## WORK TO COMPLETE
Your answer must be an exact copy of all the entries.
----
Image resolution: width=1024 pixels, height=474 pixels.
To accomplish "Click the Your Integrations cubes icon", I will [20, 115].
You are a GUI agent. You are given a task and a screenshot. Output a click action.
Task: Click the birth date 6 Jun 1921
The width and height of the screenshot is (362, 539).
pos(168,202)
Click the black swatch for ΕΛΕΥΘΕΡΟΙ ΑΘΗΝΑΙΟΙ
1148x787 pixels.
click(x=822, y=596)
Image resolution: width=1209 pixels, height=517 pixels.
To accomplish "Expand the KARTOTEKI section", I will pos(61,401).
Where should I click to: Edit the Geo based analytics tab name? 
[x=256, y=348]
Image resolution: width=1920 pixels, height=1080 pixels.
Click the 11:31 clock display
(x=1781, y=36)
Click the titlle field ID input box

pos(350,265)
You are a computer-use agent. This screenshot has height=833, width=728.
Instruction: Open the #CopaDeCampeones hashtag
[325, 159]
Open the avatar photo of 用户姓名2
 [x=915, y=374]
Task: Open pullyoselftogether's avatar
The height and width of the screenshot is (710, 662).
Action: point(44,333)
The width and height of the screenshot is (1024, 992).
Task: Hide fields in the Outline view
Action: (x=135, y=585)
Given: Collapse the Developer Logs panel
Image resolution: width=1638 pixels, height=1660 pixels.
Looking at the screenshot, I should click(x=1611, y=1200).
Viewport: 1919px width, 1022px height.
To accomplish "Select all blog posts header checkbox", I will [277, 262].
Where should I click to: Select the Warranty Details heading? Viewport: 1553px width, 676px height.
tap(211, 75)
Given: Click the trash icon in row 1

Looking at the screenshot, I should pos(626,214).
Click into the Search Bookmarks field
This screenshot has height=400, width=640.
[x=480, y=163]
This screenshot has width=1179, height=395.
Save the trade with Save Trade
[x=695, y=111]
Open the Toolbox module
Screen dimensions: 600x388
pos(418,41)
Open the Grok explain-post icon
----
## SOLUTION FOR THIS PROBLEM
Image resolution: width=1024 pixels, height=474 pixels.
To accomplish "Click the Your Integrations cubes icon", I will [20, 115].
You are a GUI agent. You are given a task and a screenshot. Output a click action.
Task: Click the birth date 6 Jun 1921
The width and height of the screenshot is (362, 539).
pos(168,202)
Click the black swatch for ΕΛΕΥΘΕΡΟΙ ΑΘΗΝΑΙΟΙ
1148x787 pixels.
click(x=822, y=596)
Image resolution: width=1209 pixels, height=517 pixels.
To accomplish "Expand the KARTOTEKI section", I will pos(61,401).
Where should I click to: Edit the Geo based analytics tab name? 
[x=256, y=348]
Image resolution: width=1920 pixels, height=1080 pixels.
Click the 11:31 clock display
(x=1781, y=36)
Click the titlle field ID input box

pos(350,265)
You are a computer-use agent. This screenshot has height=833, width=728.
Instruction: Open the #CopaDeCampeones hashtag
[325, 159]
Open the avatar photo of 用户姓名2
 [x=915, y=374]
Task: Open pullyoselftogether's avatar
The height and width of the screenshot is (710, 662).
Action: point(44,333)
The width and height of the screenshot is (1024, 992).
Task: Hide fields in the Outline view
Action: (x=135, y=585)
Given: Collapse the Developer Logs panel
Image resolution: width=1638 pixels, height=1660 pixels.
Looking at the screenshot, I should click(x=1611, y=1200).
Viewport: 1919px width, 1022px height.
To accomplish "Select all blog posts header checkbox", I will [277, 262].
Where should I click to: Select the Warranty Details heading? Viewport: 1553px width, 676px height.
tap(211, 75)
Given: Click the trash icon in row 1

Looking at the screenshot, I should pos(626,214).
Click into the Search Bookmarks field
This screenshot has height=400, width=640.
[x=480, y=163]
This screenshot has width=1179, height=395.
Save the trade with Save Trade
[x=695, y=111]
Open the Toolbox module
Screen dimensions: 600x388
pos(418,41)
Open the Grok explain-post icon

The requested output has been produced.